:: SUPPLIED TEXT ::
15 Fascinating Facts About Alien

20th Century Fox Home Entertainment
20th Century Fox Home Entertainment

Ridley Scott’s Alien was perhaps the first movie to reveal the true terrors of space, where no one can hear you scream. The 1979 horror sci-fi classic gave us spine-tingling new special effects and a revolutionary heroine in Ellen Ripley, the alien’s only worthy adversary. But she almost didn't make the movie. Find out how she wound up in the script, which rock band helped with the lighting design, and more interesting Alien facts below.

1. It was originally called Star Beast.

When Dan O’Bannon was drafting the screenplay that would become Alien, he had a more unusual title: Star Beast. He didn’t like it, but struggled to find a better replacement until one late-night writing session. As he was typing dialogue in which the crew members discussed the alien, that word jumped out at him. He promptly ditched Star Beast for the simpler title, which he loved because it was a noun and an adjective.

2. Star Wars helped Alien get made.

Initially, Alien wasn’t an easy sell. O’Bannon and Ronald Shusett (who co-wrote the story, but not the screenplay) bounced between producers for a while, almost landing a deal with B-movie legend Roger Corman. But the script eventually went to a new company, Brandywine Productions, which had ties to 20th Century Fox. The three founding members asked for all sorts of rewrites, but each new treatment O’Bannon and Shusett returned wasn’t swaying the brass at Fox. Then Star Wars arrived and took over the box office. Every studio in town rushed to get anything remotely sci-fi into production, so Alien got the green light.

3. A Swiss surrealist painter designed the aliens.

All the aliens in the movie—the “facehugger,” the “chestburster,” the humanoid “space jockey,” and the big bad adult—were designed by the surrealist painter H.R. Giger. O’Bannon handpicked him for Alien. He had first met Giger in Paris while working on Alejandro Jodorowsky’s failed Dune movie. He was struck by Giger’s sinister images, and even more so by his actual demeanor. As O’Bannon recalled in The Beast Within: The Making of Alien, Giger offered him opium immediately upon introduction. When O’Bannon asked the artist why he took opium, Giger replied, “I am afraid of my visions.” O’Bannon assured him it was only his mind. “That is what I’m afraid of,” Giger said.

4. Dutch customs detained H.R. Giger for his designs.

Dutch customs officials once stopped Giger because they thought his paintings were photographs, and were deeply disturbed. But Giger was just annoyed. “Where on earth did they think I could have photographed my subjects?” he responded. “In hell, perhaps?”
:::
• _SHORT TASK A_:
Condense the paragraph of the Alien facts article that begins "Initially, Alien wasn't an easy sell" into a short bulleted list that keeps its main facts.
:: EXERCISE MATERIALS ::
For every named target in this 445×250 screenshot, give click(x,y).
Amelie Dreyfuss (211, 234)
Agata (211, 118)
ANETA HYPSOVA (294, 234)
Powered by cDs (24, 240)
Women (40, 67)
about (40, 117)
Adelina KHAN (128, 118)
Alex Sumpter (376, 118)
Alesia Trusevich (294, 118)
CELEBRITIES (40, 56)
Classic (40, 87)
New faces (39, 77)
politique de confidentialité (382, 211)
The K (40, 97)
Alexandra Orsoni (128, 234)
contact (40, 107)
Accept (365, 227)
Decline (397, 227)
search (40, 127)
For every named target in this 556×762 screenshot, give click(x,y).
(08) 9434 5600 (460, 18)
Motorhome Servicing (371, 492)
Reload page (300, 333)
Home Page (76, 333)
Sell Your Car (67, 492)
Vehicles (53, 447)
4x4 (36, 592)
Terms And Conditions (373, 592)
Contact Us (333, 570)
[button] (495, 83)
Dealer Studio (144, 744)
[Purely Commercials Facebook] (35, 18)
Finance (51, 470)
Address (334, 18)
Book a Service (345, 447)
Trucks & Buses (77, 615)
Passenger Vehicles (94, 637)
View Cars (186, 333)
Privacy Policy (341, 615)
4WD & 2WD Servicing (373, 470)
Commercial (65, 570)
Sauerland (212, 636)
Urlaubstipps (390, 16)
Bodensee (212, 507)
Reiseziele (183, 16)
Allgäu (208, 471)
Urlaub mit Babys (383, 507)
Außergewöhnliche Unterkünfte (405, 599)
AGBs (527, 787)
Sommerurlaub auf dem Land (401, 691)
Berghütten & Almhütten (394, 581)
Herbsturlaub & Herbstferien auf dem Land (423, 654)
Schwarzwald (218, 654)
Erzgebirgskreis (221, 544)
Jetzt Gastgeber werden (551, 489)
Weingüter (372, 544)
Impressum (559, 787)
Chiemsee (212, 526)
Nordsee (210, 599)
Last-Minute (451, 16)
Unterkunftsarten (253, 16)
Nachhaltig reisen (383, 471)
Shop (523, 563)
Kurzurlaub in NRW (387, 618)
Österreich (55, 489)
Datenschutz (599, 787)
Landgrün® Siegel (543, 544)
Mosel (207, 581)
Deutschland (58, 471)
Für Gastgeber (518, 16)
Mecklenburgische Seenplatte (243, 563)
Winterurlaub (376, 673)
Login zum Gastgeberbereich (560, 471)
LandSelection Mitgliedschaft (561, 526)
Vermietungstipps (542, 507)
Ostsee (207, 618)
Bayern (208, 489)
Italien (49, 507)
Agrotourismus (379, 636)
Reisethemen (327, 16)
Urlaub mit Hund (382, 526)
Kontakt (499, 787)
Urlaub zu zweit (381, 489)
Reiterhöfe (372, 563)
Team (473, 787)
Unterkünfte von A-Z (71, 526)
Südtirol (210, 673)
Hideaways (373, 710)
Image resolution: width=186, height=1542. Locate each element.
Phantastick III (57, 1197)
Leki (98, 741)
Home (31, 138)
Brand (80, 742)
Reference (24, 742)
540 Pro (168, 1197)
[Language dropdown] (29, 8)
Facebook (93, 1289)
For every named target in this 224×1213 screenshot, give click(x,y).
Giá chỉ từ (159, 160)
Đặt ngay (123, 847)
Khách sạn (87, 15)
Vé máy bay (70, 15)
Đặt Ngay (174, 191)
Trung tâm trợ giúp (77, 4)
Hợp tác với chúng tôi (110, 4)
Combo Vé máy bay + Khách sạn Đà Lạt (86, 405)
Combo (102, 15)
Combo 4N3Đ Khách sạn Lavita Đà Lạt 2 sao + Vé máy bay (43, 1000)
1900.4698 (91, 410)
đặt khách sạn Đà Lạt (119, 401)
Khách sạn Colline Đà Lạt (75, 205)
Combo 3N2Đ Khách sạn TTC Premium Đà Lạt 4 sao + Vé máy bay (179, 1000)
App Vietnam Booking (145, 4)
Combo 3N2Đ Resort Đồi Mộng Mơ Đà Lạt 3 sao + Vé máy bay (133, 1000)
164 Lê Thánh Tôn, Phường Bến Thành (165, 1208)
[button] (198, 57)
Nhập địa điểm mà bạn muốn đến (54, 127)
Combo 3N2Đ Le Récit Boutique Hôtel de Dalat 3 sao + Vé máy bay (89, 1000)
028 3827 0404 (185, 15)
:::
• _SHORT TASK B_:
Switch "Facebook" to "Instagram" in the records, covering everything from the line containing "[Language dropdown] (29, 8)" down to the end of the records, and leave all else unchanged.

• _TASK ANSWER A_:
- Alien was hard to sell at first.
- O'Bannon and Shusett, who co-wrote the story but not the screenplay, went from producer to producer and nearly made a deal with Roger Corman.
- The script went to Brandywine Productions, a new company with ties to 20th Century Fox.
- Brandywine's three founders asked for many rewrites, but none won over Fox's executives.
- Star Wars then dominated the box office, and studios rushed sci-fi projects into production, so Alien got the green light.

• _TASK ANSWER B_:
[Language dropdown] (29, 8)
Instagram (93, 1289)
For every named target in this 224×1213 screenshot, give click(x,y).
Giá chỉ từ (159, 160)
Đặt ngay (123, 847)
Khách sạn (87, 15)
Vé máy bay (70, 15)
Đặt Ngay (174, 191)
Trung tâm trợ giúp (77, 4)
Hợp tác với chúng tôi (110, 4)
Combo Vé máy bay + Khách sạn Đà Lạt (86, 405)
Combo (102, 15)
Combo 4N3Đ Khách sạn Lavita Đà Lạt 2 sao + Vé máy bay (43, 1000)
1900.4698 (91, 410)
đặt khách sạn Đà Lạt (119, 401)
Khách sạn Colline Đà Lạt (75, 205)
Combo 3N2Đ Khách sạn TTC Premium Đà Lạt 4 sao + Vé máy bay (179, 1000)
App Vietnam Booking (145, 4)
Combo 3N2Đ Resort Đồi Mộng Mơ Đà Lạt 3 sao + Vé máy bay (133, 1000)
164 Lê Thánh Tôn, Phường Bến Thành (165, 1208)
[button] (198, 57)
Nhập địa điểm mà bạn muốn đến (54, 127)
Combo 3N2Đ Le Récit Boutique Hôtel de Dalat 3 sao + Vé máy bay (89, 1000)
028 3827 0404 (185, 15)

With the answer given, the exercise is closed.